Write the listing out again word for word, excluding any pictures.
= = = =
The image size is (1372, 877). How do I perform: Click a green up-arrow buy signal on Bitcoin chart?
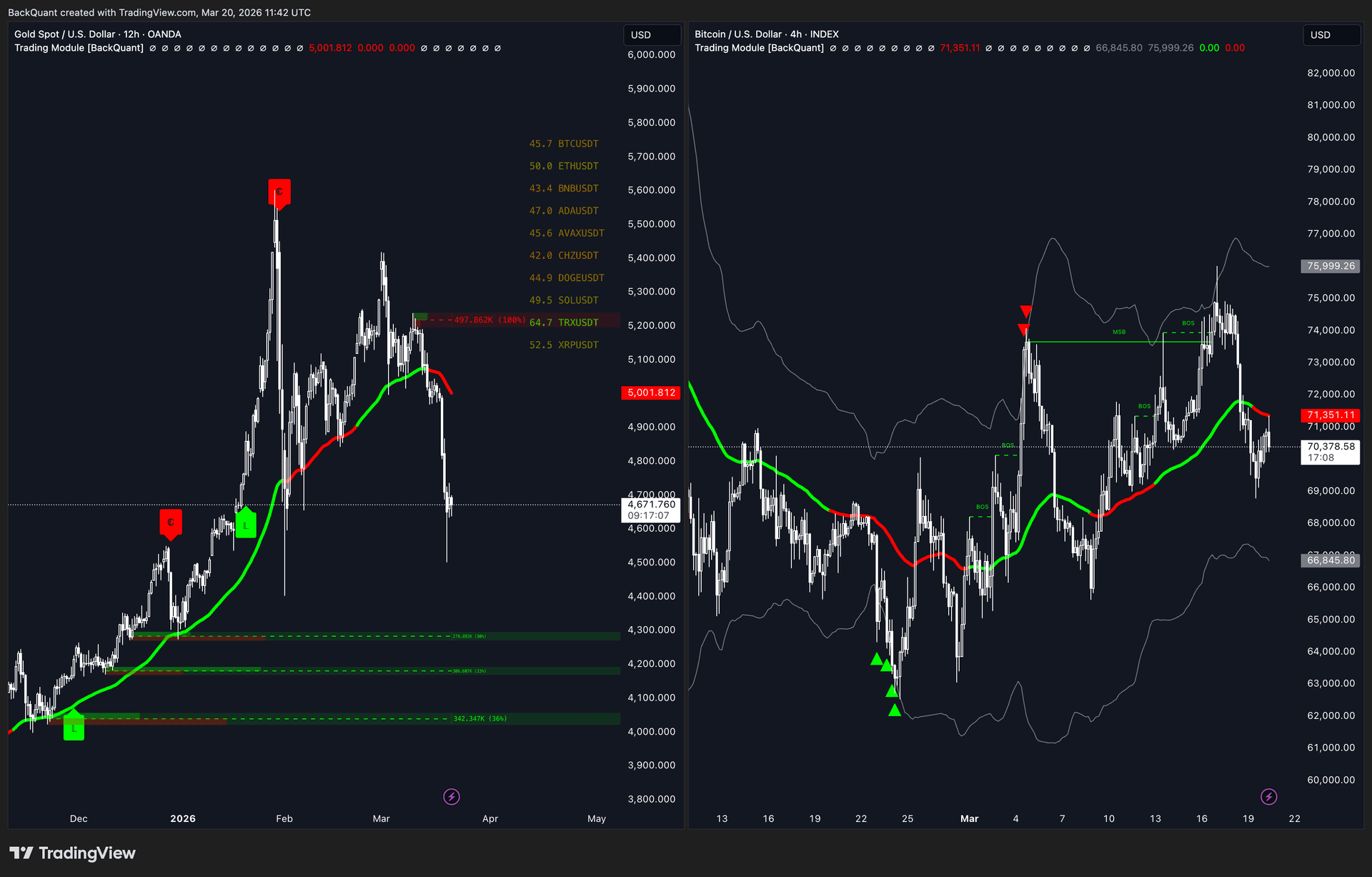[877, 658]
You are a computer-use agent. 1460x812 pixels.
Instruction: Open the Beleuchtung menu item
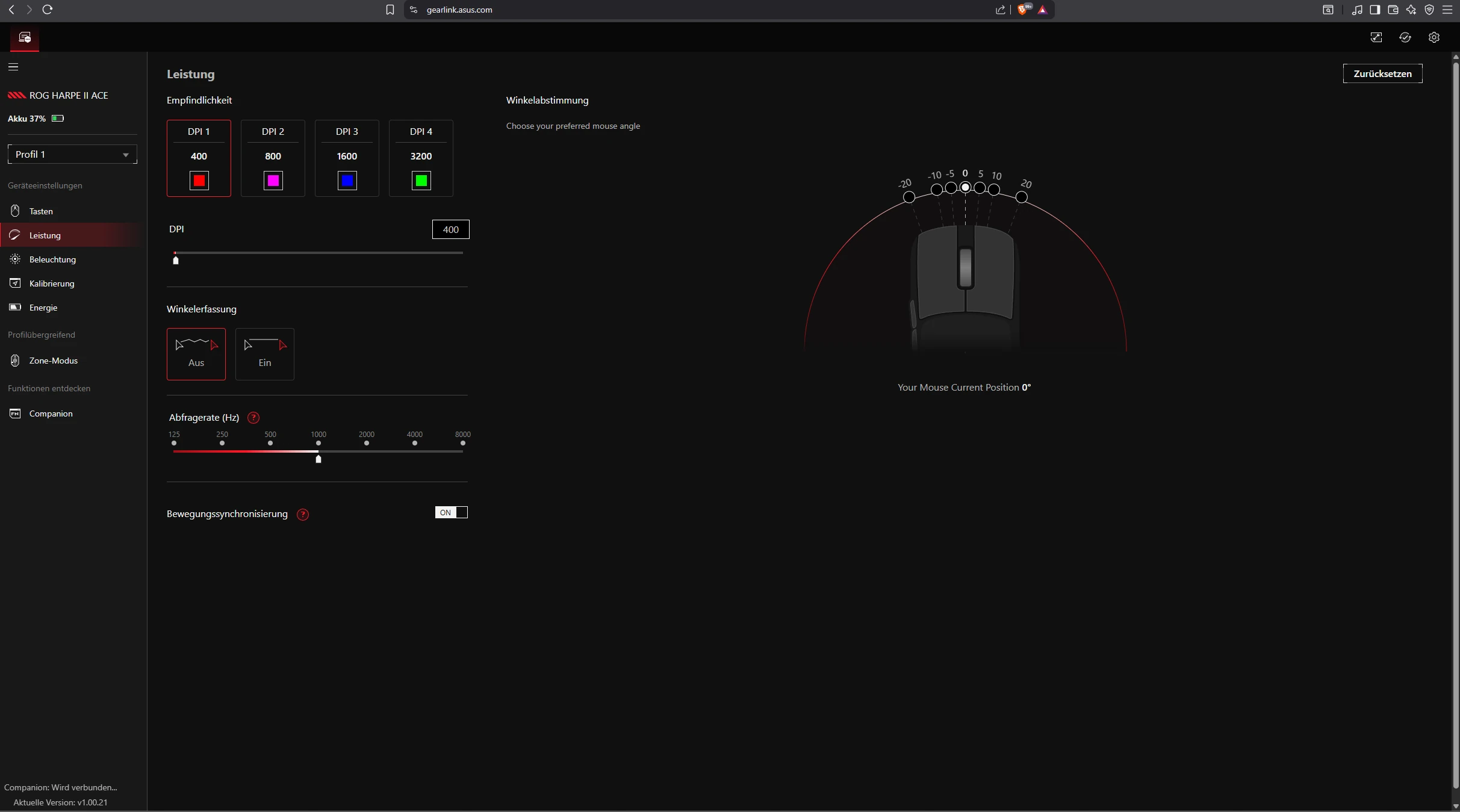tap(52, 259)
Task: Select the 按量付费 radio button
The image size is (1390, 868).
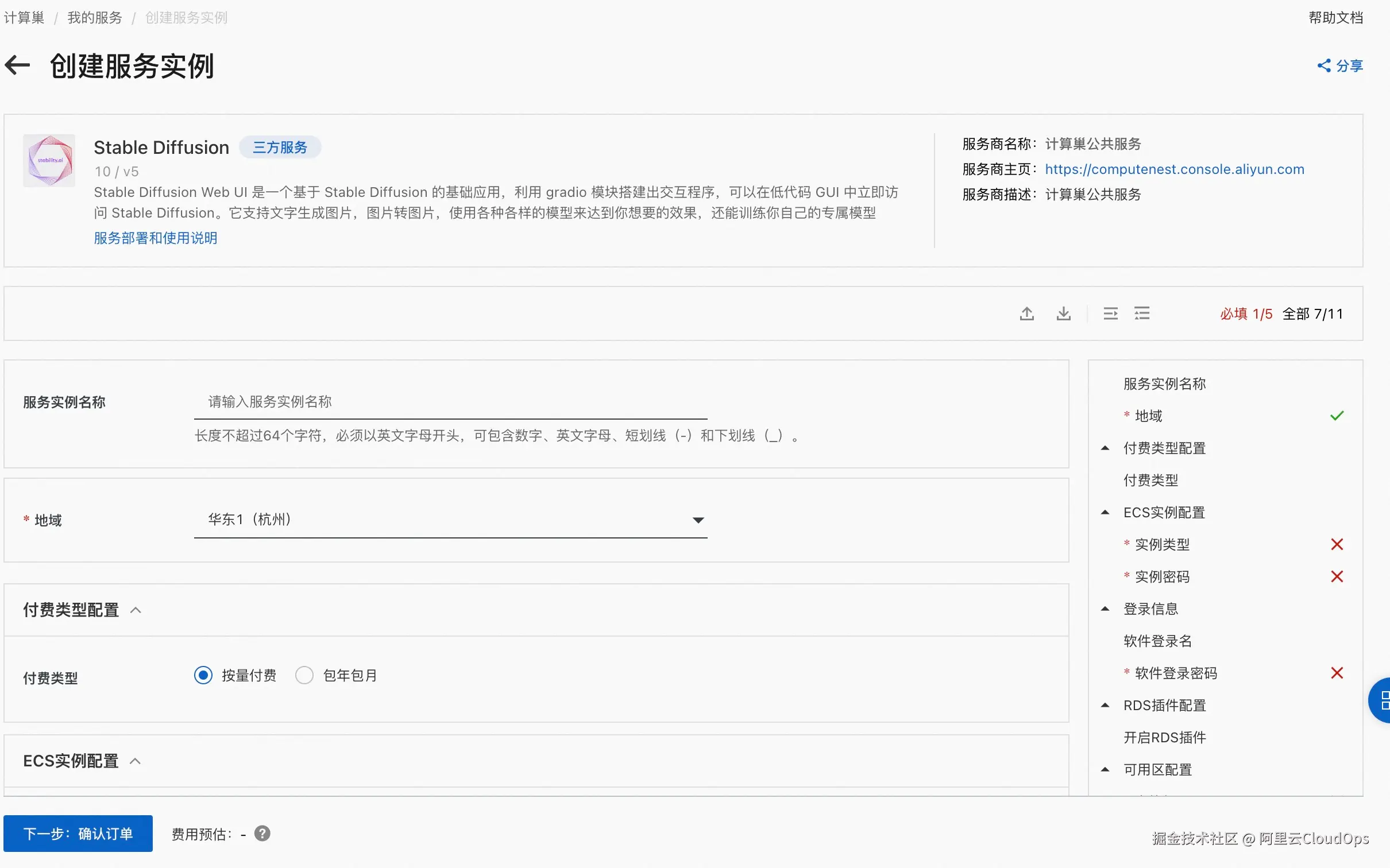Action: point(203,675)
= = = =
_YOUR SOLUTION_.
The image size is (1372, 877). How do I perform: Click a green up-arrow buy signal on Bitcoin chart?
[877, 658]
You are a computer-use agent. 1460x812 pixels.
Instruction: Open the Beleuchtung menu item
tap(52, 259)
Task: Select the 按量付费 radio button
The image size is (1390, 868).
Action: point(203,675)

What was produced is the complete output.